More recently, we have witnessed the advancement of HPC from the original, CPU-based clusters to systems that do the bulk of their processing on Graphic Processing Units (GPUs), resulting in the growth of GPU accelerated computing.
While HPC was scaling up with more compute resource, the data was growing at a far faster pace. Since the outset of 2010, there has been a huge explosion in unstructured data from sources like webchats, cameras, sensors, video communications and so on. This has presented big data challenges for storage, processing, and transfer. Newer technology paradigms such as big data, parallel computing, cloud computing, Internet of Things (IoT) and artificial intelligence (AI) came into the mainstream to cope with the problems caused by the data onslaught.
What these paradigms all have in common is that they are capable of being parallelized to a high degree. HPCs GPU parallel computing has been a real game-changer for AI as parallel computing can process all this data, in a short amount of time using GPUs. As workloads have grown, so too have GPU parallel computing and AI machine learning. Image analysis is a good example of how the power of GPU computing can support an AI project. With one GPU it would take 72 hours to process an imaging deep learning model, but it only takes 20 minutes to run the same AI model on an HPC cluster with 64 GPUs.

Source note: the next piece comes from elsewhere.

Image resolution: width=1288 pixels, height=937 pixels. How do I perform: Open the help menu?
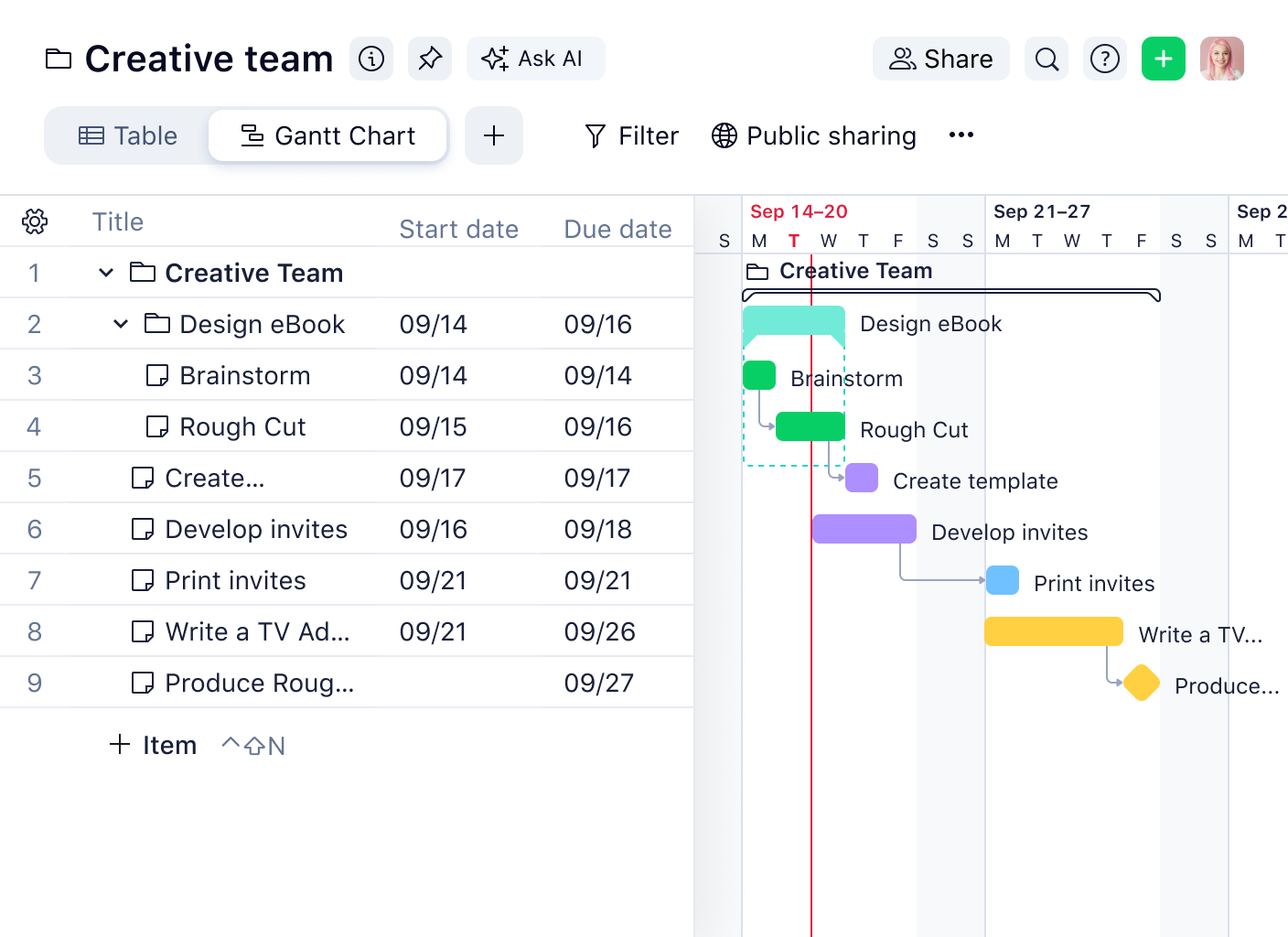[1104, 59]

Beowulf is still relevant to AI workloads. Storage, networking, and processing are important to make AI projects work at scale, this is when AI can make use of the large-scale, parallel environments that HPC infrastructure (with GPUs) provides to help process workloads quickly. Training an AI model takes more far more time than testing one. The importance of coupling AI with HPC is that it significantly speeds up the training stage and boosts the accuracy and reliability of AI models, whilst keeping the training time to a minimum.
The right software is needed to support the HPC and AI combination. There are traditional products and applications that are being used to run AI workloads from within HPC environments, as many share the same requirements for aggregating large pools of resources and managing them. However, everything from the underlying hardware, the schedulers used, Message Passing Interface (MPI) and even to how software is packaged up is beginning to change towards more flexible models, and a rize in hybrid environments is a trend that we expect to see continue.
As traditional use cases for HPC applications are so well established, changes often happen relatively slowly. However, the updates for many HPC applications are only necessary every 6 to 12 months. On the other hand, AI development is happening so fast, updates and new applications, tools and libraries are being released roughly daily.
If you employed the same update strategies to manage your AI as you do for your HPC platforms, you would get left behind. That is why a solution like NVIDIAs DGX containerized platform allows you to quickly and easily keep up to date with rapid developments from NVIDIA GPU CLOUD (NGC), an online database of AI and HPC tools encapsulated in easy to consume containers.
It is becoming standard practice within the HPC community to use a containerized platform for managing instances that are beneficial for AI deployment. Containerization has accelerated support for AI workloads on HPC clusters.
AI models can be used to predict the outcome of a simulation without having to run the full, resource-intensive, simulation. By using an AI model in this way input variables/design points of interest can be narrowed down to a candidate list quickly and at much lower cost. These candidate variables can be run through the known simulation to verify the AI models prediction.
Quantum Molecular Simulations (QMS), Chip Design and Drug Discovery are areas this technique is increasingly being applied, IBM also recently launched a product that does exactly this known as IBM Bayesian Optimization Accelerator (BOA).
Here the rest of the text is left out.